Your task -
Edit the rows from the line with "How do I perform: Increase" up to and including the last row, replacing "five-star" with "5-star" and leaving all else unchanged.

[Rows from a dataset]

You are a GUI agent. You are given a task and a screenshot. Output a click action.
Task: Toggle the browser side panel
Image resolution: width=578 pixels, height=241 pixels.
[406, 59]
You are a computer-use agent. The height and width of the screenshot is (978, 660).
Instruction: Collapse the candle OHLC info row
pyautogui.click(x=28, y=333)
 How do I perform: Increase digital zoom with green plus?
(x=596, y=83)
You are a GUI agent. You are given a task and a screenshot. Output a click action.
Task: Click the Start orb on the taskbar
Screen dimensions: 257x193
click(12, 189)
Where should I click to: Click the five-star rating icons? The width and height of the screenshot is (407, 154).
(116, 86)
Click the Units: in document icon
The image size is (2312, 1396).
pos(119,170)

Output of the exercise -
 How do I perform: Increase digital zoom with green plus?
(x=596, y=83)
You are a GUI agent. You are given a task and a screenshot. Output a click action.
Task: Click the Start orb on the taskbar
Screen dimensions: 257x193
click(12, 189)
Where should I click to: Click the 5-star rating icons? The width and height of the screenshot is (407, 154).
(116, 86)
Click the Units: in document icon
The image size is (2312, 1396).
pos(119,170)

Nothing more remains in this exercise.